Data for processing
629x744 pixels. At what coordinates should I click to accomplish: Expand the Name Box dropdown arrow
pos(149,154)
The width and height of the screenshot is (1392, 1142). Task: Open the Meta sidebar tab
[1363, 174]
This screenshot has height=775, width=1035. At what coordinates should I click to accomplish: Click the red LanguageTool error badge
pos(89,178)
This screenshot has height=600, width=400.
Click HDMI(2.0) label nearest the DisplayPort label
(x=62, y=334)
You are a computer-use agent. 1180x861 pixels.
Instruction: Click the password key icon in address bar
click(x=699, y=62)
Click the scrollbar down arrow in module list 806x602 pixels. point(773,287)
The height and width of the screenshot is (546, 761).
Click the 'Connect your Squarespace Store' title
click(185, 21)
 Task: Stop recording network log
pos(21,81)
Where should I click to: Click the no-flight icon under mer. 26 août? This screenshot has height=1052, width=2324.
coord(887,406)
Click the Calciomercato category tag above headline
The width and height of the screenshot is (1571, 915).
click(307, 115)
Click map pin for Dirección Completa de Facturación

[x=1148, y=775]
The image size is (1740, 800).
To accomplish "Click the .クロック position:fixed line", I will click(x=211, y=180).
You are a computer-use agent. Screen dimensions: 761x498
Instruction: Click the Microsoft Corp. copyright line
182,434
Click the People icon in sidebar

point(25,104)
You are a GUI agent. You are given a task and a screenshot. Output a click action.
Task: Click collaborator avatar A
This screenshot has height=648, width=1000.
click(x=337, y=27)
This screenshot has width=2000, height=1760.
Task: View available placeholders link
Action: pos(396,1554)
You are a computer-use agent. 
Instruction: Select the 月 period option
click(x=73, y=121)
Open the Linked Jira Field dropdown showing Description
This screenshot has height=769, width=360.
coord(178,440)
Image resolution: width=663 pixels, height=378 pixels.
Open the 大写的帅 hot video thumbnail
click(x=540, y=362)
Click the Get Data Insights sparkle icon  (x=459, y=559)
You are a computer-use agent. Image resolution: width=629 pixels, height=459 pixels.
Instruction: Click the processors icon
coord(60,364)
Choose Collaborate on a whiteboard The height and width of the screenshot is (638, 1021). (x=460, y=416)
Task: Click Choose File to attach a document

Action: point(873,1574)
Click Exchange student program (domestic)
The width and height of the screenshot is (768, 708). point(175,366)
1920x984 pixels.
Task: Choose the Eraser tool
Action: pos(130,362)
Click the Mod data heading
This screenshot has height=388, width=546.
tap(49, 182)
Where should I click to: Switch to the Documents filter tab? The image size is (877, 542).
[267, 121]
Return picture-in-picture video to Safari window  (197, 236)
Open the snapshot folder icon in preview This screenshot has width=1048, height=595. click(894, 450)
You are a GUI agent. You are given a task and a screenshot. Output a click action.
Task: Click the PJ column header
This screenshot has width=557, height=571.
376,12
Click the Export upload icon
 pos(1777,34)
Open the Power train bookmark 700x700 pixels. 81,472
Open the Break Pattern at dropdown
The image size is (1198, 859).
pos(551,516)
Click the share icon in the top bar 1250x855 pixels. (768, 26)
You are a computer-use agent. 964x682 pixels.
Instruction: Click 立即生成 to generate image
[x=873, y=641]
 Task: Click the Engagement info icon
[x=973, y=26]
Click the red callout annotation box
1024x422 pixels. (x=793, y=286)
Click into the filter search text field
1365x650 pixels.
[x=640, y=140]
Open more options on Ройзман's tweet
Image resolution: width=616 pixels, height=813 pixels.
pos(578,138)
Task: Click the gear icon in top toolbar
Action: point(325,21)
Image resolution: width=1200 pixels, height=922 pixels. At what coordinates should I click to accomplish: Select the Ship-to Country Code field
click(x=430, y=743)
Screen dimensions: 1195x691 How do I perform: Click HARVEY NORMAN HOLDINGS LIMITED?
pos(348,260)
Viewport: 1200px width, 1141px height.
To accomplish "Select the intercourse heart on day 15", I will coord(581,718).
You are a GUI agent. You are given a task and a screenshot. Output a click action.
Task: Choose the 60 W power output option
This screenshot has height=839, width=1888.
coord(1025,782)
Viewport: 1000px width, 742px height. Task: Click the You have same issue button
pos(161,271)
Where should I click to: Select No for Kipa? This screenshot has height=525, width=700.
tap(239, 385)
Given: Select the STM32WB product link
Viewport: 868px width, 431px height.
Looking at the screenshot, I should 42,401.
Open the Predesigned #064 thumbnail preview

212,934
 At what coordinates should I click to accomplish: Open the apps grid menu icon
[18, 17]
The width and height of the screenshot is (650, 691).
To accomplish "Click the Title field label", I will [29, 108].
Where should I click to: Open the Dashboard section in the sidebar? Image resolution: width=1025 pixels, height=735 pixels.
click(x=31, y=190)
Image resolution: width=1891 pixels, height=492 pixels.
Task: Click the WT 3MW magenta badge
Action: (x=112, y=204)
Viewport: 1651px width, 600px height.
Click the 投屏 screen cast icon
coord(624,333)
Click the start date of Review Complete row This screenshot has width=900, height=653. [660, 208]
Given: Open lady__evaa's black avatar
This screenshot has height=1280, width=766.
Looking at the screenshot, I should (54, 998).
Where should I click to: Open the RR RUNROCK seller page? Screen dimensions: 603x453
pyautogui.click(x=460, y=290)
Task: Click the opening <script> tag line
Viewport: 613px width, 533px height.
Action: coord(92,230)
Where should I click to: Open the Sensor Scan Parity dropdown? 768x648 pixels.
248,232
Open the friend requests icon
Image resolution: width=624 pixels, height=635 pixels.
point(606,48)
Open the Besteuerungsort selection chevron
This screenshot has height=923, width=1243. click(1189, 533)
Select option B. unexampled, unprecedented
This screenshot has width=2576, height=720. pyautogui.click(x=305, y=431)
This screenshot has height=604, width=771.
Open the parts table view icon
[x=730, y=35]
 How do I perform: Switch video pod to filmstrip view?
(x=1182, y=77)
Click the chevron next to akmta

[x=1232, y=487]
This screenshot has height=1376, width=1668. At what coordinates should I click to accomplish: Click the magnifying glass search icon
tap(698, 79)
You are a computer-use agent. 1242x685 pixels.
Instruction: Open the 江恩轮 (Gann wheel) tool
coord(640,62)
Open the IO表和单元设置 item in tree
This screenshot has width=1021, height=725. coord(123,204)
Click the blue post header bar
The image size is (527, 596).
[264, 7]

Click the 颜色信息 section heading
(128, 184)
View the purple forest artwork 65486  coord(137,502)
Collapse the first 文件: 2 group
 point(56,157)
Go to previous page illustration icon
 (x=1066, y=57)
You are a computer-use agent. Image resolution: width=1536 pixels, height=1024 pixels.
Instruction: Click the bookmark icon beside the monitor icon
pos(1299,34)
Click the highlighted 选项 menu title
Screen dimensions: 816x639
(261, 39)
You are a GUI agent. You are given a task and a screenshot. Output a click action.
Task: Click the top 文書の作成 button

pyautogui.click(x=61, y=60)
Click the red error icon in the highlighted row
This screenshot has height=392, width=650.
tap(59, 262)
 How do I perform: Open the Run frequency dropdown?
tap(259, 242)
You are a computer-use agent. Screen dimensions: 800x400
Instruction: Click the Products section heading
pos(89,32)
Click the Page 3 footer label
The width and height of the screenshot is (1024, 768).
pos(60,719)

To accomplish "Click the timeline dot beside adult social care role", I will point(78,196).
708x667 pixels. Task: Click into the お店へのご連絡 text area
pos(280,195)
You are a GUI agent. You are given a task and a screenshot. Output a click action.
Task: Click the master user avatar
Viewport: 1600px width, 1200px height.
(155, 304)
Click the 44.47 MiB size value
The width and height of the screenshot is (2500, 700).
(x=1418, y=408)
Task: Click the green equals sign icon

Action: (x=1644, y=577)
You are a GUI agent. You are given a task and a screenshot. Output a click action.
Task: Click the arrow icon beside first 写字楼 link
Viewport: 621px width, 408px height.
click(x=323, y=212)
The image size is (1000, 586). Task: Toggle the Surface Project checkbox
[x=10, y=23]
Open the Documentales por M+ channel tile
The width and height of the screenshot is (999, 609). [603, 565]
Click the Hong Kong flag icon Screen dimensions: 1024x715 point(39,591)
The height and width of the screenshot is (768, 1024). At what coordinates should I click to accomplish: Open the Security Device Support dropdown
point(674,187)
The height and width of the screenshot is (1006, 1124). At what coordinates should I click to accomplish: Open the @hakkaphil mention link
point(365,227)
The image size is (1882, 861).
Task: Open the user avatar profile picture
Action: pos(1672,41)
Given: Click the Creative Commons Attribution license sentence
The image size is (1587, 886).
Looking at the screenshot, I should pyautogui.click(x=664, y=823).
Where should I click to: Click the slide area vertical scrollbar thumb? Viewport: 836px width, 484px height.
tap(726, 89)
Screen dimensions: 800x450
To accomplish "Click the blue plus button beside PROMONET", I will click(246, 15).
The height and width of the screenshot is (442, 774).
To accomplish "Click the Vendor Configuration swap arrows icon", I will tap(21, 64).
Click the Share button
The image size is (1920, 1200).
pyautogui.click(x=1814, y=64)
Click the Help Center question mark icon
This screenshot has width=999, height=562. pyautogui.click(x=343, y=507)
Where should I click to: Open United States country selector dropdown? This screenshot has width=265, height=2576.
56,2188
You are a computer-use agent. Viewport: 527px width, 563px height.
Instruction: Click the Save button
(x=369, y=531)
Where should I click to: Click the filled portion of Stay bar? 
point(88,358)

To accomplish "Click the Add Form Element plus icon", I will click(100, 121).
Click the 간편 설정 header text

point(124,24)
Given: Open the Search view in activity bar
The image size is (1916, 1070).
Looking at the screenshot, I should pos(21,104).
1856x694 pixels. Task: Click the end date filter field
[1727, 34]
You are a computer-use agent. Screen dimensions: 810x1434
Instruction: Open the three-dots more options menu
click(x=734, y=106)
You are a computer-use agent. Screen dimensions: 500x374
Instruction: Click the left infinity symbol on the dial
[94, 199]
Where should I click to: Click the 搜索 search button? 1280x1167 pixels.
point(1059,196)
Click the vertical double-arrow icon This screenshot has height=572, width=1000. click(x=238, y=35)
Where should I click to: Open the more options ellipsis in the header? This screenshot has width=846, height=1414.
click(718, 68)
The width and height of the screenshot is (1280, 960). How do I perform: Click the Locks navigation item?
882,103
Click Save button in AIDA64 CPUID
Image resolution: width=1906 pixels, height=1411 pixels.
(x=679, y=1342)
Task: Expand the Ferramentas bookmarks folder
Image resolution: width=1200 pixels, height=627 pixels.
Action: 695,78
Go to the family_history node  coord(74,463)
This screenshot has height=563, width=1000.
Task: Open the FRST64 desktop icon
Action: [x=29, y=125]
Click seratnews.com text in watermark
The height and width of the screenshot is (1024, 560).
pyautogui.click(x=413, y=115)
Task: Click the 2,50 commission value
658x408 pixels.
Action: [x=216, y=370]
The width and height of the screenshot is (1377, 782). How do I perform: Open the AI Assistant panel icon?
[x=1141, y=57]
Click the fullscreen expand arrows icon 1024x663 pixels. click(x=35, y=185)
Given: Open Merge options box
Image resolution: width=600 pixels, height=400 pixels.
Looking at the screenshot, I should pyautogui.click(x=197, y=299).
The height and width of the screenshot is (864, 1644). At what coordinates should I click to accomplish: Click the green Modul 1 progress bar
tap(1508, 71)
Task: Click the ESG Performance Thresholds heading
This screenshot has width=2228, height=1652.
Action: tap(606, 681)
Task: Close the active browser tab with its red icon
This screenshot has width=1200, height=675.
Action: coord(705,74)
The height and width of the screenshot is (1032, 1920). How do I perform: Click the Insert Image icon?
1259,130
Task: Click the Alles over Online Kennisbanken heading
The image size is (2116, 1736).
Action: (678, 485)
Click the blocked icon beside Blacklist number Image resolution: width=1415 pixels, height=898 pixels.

Work to complete
Going through the records, say how many lines hold the string "folder". Only the number should be given.

Result of the task
2